#### TEXT SHOWN:
Profiles and Contexts: Definitions, Applications, and Problems

There has been a number of research projects geared towards creating a 
contextualized information services; in essence, services which adapt 
the information to be presented to a profile of the user. As we have 
been building some experimental services, however, we have come to 
realize that the is not simply one of creating the most suitable 
filters, resolution, or matching engines. It is not simply a problem of 
creating an appropriate data model. Nor is it an issue of defining the 
pertinent profile of the user, or creating an appropriate matcing 
algorithm. It is all of these, and they are interdependent.
First, I will define the problem space, as I perceive it. Then, I will 
discuss the various elements of the problem and the solution. I will 
then talk about the metaproblems surrounding them, and finally discuss 
what impact this will have for the current work.
The problem at hand is creating a presentation that is optimized along a 
set of parameters, which include the adaptation of content and 
presentation. The level of granularity of this adaptation is very high 
(at the level of lexemes or their graphically semantic equivalents), 
essentially producing an individualized presentation of the content at 
hand (I will try to avoid the word "document" in this document, since a 
document is a fixed instance of a content object set with an associated 
fixed presentation, at least according to this authors definition).
The high granularity of the adaptation assumes that the content is 
managed as a database, either by being marked up as one, by being 
managed in a DBMS, or through some equivalent means. The subject of the 
objects, as well as how their attributes are predicated, is immaterial 
to the current discussion. It can be a city map, a stock quotation 
ticker, a billing record, or any kind of information set we usually 
think about in terms of databases or document (since, marked up 
properly, a document becomes a database instance).
The adaptation of an object set of high granularity (e.g. an XML file 
marked up at the lexeme level, or a database containing individual 
lexemes) takes place by matching a description of the current context of 
the user through a set of matching rules with the highly granular 
content object set.
The processing rules can be expressed in a multitude of ways, from a 
DBMS internal language, to a formal rules language, to a programming 
language (high- or low level). Their function is to express the 
algorithm whereby the profile(s) is read and its (their) content(s) is 
used to process the object set into a presentation instance. There is 
currently no standardized way of expressing these algorithms, nor are 
the algorithms themselves standardized, and they are likely to be the 
subject of innovation - and hence, not suitable for standardization - 
for some time to come.

#### YOUR TASK:
For each statement, say yes or no depending on whether it agrees with the text on profiles and contexts, and quote the words of the text that settle it. 1. The adaptation works at a coarse, whole-document level of granularity. 2. The subject of the content objects makes no difference to the discussion. 3. The processing algorithms already have a standardized form of expression.

#### DATASET CONTENT:
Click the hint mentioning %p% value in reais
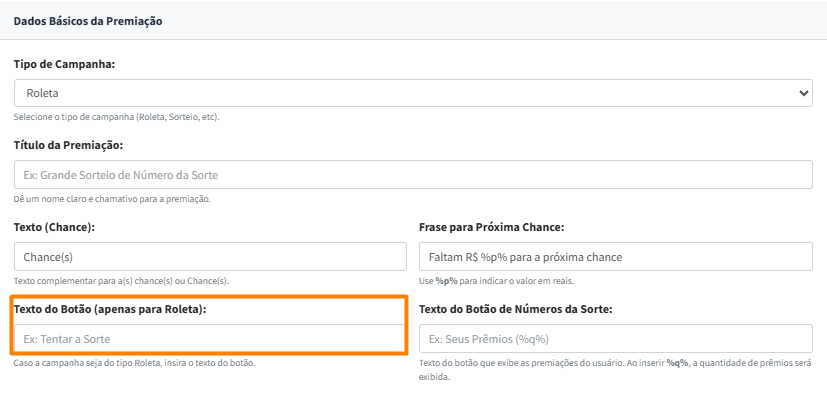This screenshot has width=827, height=404. click(496, 281)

#### PROBLEM SOLUTION:
1. No: "The level of granularity of this adaptation is very high (at the level of lexemes or their graphically semantic equivalents)"
2. Yes: "The subject of the objects, as well as how their attributes are predicated, is immaterial to the current discussion."
3. No: "There is currently no standardized way of expressing these algorithms"